S’asseoir, se prélasser, rêvasser, que ce soit au bord d’une plage à contempler
les rouleaux d’un océan fougueux, ou bien encore dans la prairie d’un belvédère
pyrénéen à écouter les sonnailles des troupeaux et à regarder le vol calme d’un
rapace, moments uniques que l’on cueille à l’essence même de la vie. « Aujourd’hui,
je suis. »
Les dates ont ceci de
particulier : elles réveillent toujours leurs passés, pas si simple,
parfois décomposés, ces passés passent et repassent dans les brumes d’un
cerveau en perpétuelle agitation. Les âges de l’Homme sont ainsi, ils
grandissent en insouciance et apprentissage, ils deviennent sérieux sans savoir
forcément être adultes, puis ils s’épuisent en inquiétudes et autres
questionnements. « Que sera demain ? Où s’arrêtera mon train ?

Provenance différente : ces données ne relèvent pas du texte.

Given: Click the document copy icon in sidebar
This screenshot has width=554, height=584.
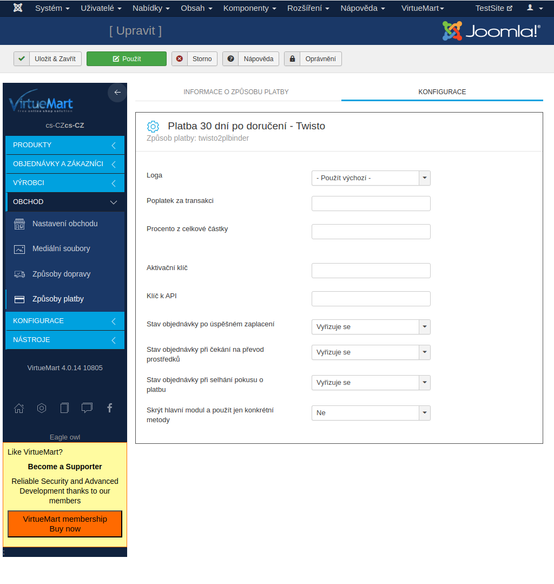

Encore combien de temps aurais-je la force ? » Il y a tellement de
monde descendu de ce fichu train en tant de gares improbables qu’on ne sait plus où donner de la tête et
pour ne pas trop se poser de question, on court, on accumule mille activités,
mille chemins à parcourir, sans jamais totalement se reposer. Et quand bien
même l’envie de repos serait-elle présente, une chose en appelle une autre et
l’on repart de plus belle dans cette course sans fin. « Sans fin ?
Rien n’est moins sûr. »
Et si demain tout s’arrêtait ? Et
si demain tout disparaissait ? Une feuille blanche ou un carnet noir,
l’automne sonnera bientôt le glas des feuilles tout comme il sonnera le
carillon des douces flambées et des premiers flocons. Il n’y a pas
vraiment de fin mais plutôt plusieurs débuts. Nous ne naissons pas dans la
postérité, nous ne serons jamais que des oiseaux de passage, passagers d’un
temps, d’une époque, tissant des liens et inscrivant quelques mots d’une
histoire qui ne nous appartient pas et au fond, que ces mots demeurent ou
s’effacent, l’histoire elle restera à peu près inchangée. Ce ne sont pas les
mots qui font l’histoire, ils ne sont qu’un habillage, quelques feuilles
parsemées autour des branchages entremêlés par les vies, le vent de l’automne
finira par souffler assez fort pour que les feuilles disparaissent et révèlent
la majesté de l’arbre. Ainsi vont les cycles de la vie et ceux des saisons, il
n’est nulle raison de s’en inquiéter, il faut juste savourer le temps
présent.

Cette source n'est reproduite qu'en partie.